Dal cambio dell'anno la sveglia dell'iPhone e dell'iPod non funziona più. La stessa Apple ha fatto sapere di essere al corrente del problema, che riguarda non solo gli iPhone ma anche gli iPod Touch, e che tutto sarà risolto entro il 3 gennaio.

Tecnologie & Trend
Il nuovo anno è cominciato con il piede sbagliato per parecchi utenti dello smarphone iPhone di Apple. Un problema sugli smartphone di casa Apple ha fatto saltare la sveglia incorporata, e così molti, nei primi due giorni dell'anno, hanno continuato a dormire indisturbati.
L'allarme non è partito per molti e così decine di blogger furenti e utenti di Twitter hanno raccontato la loro rabbia, dicendo di essere arrivati tardi al lavoro o di aver perso treni e aerei. La stessa Apple ha fatto sapere di essere al corrente del problema, che riguarda non solo gli iPhone ma anche gli iPod Touch, e che tutto sarà risolto entro il 3 gennaio.
"Siamo a conoscenza di un problema relativo all'allarme non ripetuto scelto per il primo o il 2 gennaio. Gli utenti possono impostare l'allarme ricorrente per queste date o tutti i i tipi di allarme a partire dal 3 gennaio", ha fatto sapere il portavoce Apple.

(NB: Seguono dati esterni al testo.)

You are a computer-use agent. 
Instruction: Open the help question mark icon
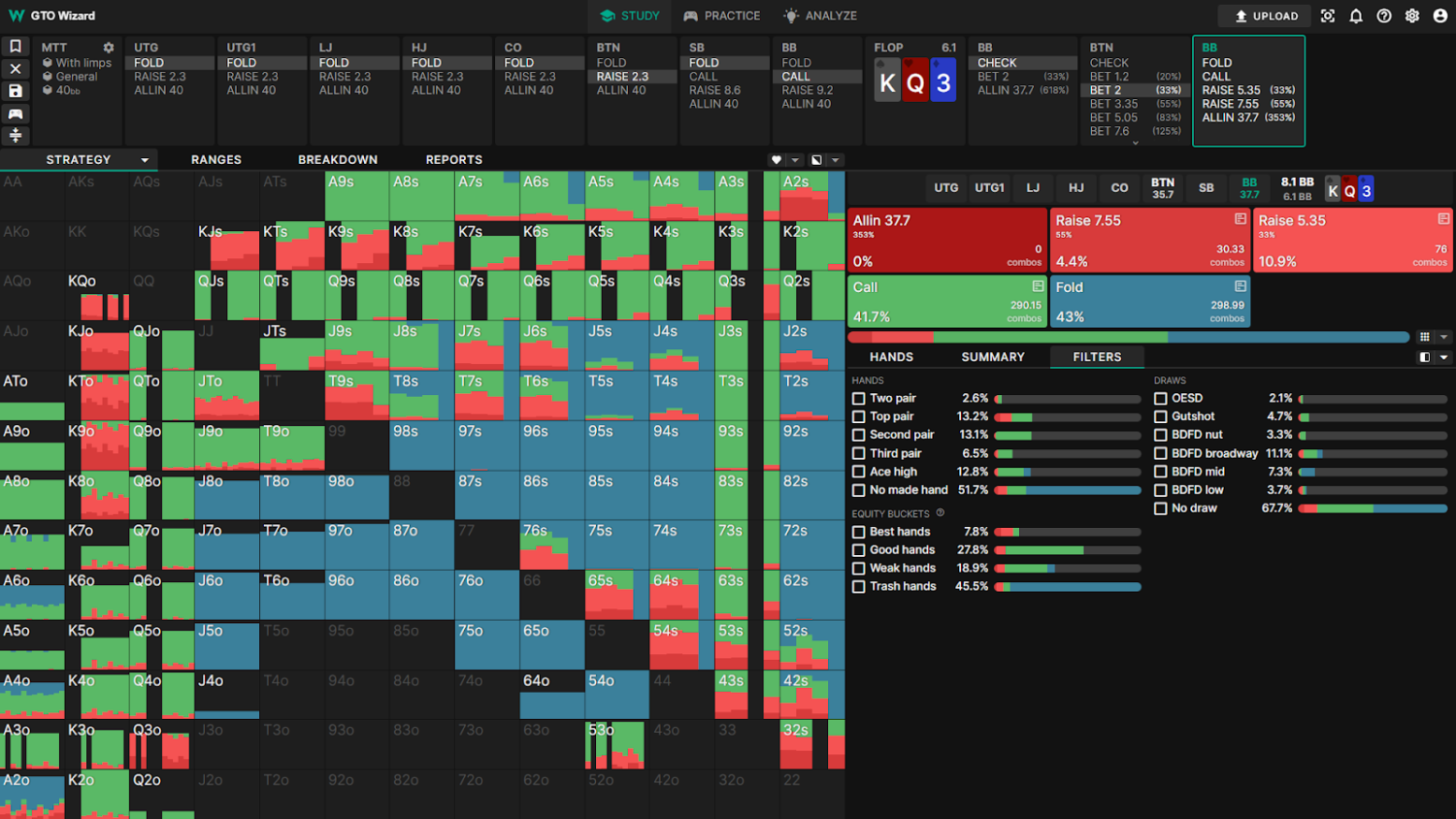coord(1384,16)
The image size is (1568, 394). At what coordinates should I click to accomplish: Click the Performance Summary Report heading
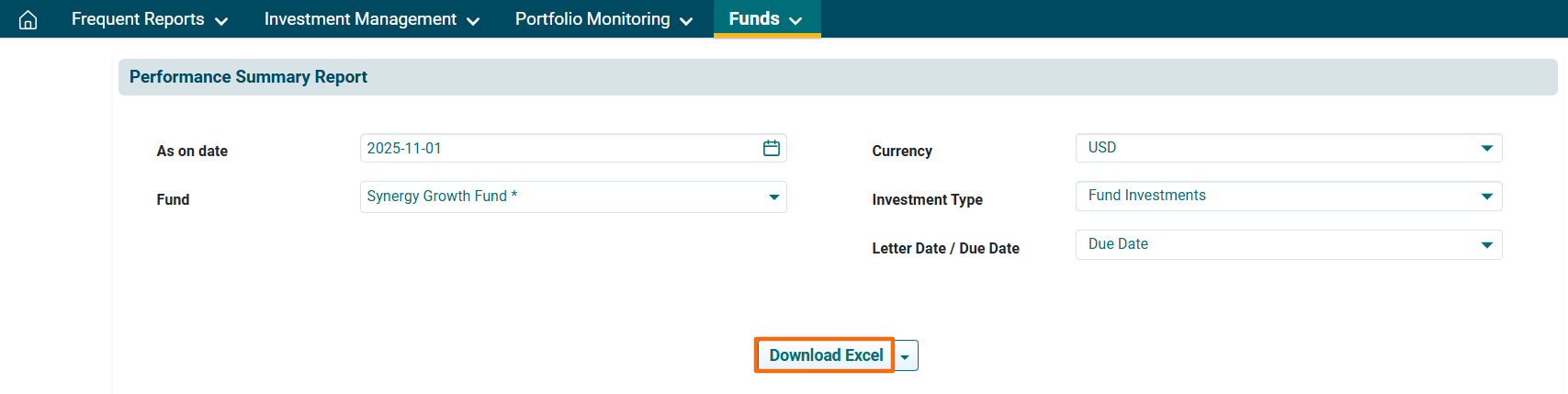tap(248, 77)
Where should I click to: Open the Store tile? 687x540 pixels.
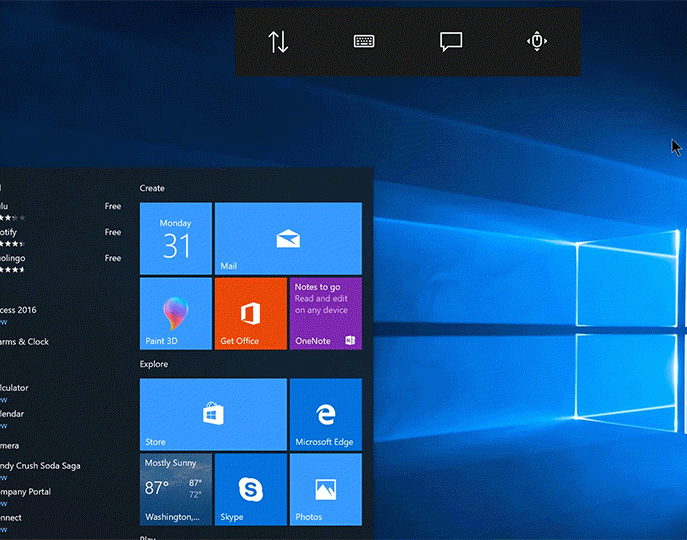coord(212,414)
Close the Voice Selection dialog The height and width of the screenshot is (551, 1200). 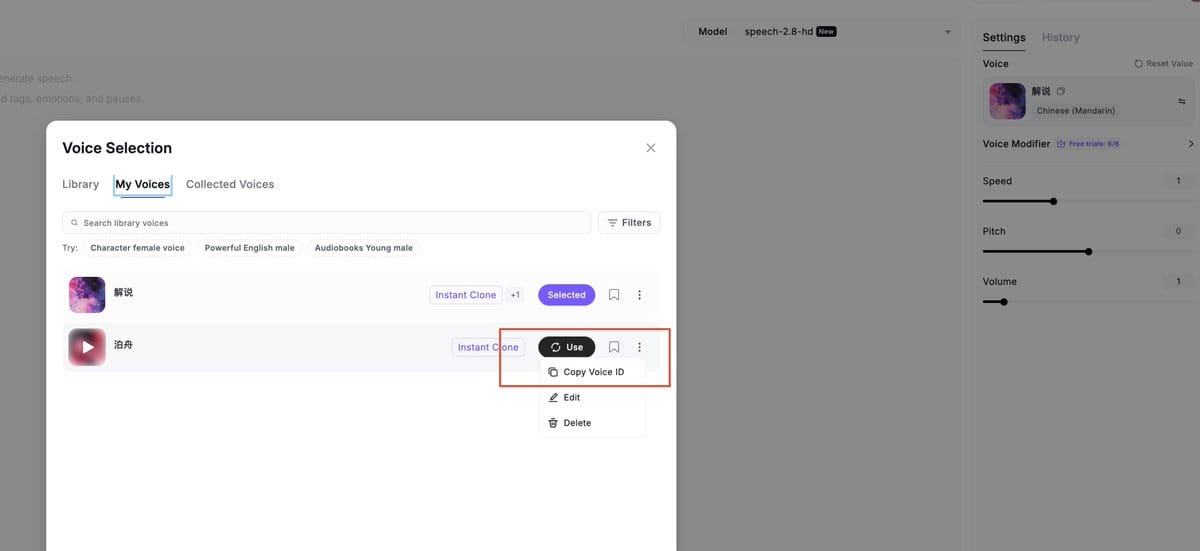point(651,148)
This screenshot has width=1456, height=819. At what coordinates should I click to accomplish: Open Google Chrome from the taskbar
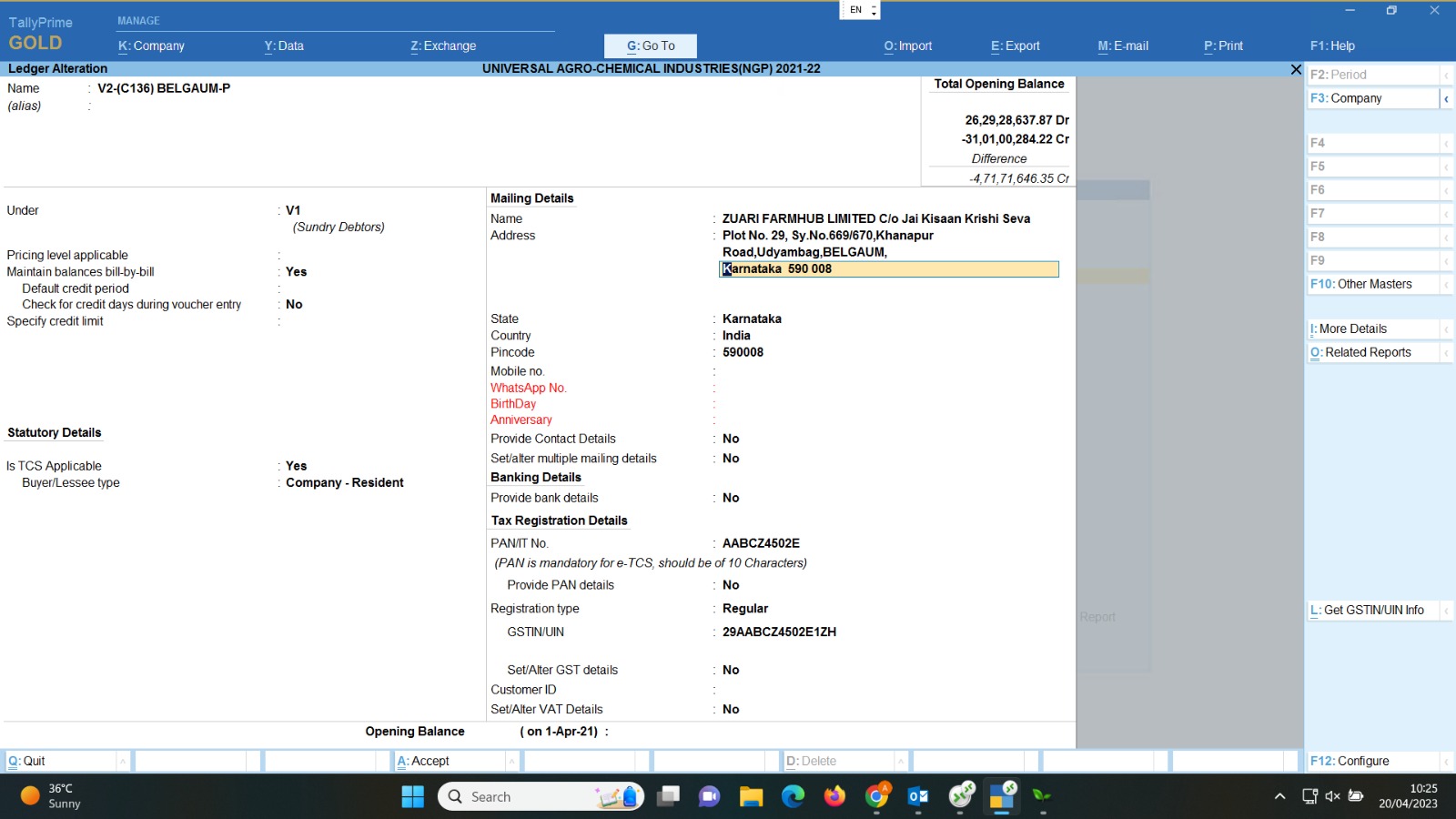click(x=876, y=797)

L'azienda di Cupertino non ha spiegato la causa, ma non è la prima volta che gli utenti di Apple sono costretti ad affrontare un problema di allarme: nel novembre 2010 fu segnalato un "bug" simile, in un momento in cui tra l'altro la Apple era in difficoltà anche per un problema di ricezione dell'iPhone 4, il cosiddetto "Antennagate".
"Non posso credere che la Apple non riesca ad affrontare un problema-base come un allarme. Mi sono svegliato tardi e il mio capo non era felice quando sono arrivato. Sono sicuro che la stessa cosa è accaduta a migliaia di persone", ha scritto su Twitter un ventiseienne londinese, James Oakley.
Un altro, tale Garrettc, ha scelto l'ironia: "Papà, ricordi dov'eri durante il disastro degli allarmi iPhone nel 2010? No, caro: dormivo...". Mentre un 83enne, identificato come Siobhan, ricordando che "l'iPhone di Ben non ha funzionato", ha spiegato di averne "approfittato per dirgli che i modelli più giovani e più recenti non sono sempre l'opzione migliore".
Ora, sempre scommettendo che Apple abbia capito da dove proviene il guasto, si dovrà attendere ancora ventiquattro ore.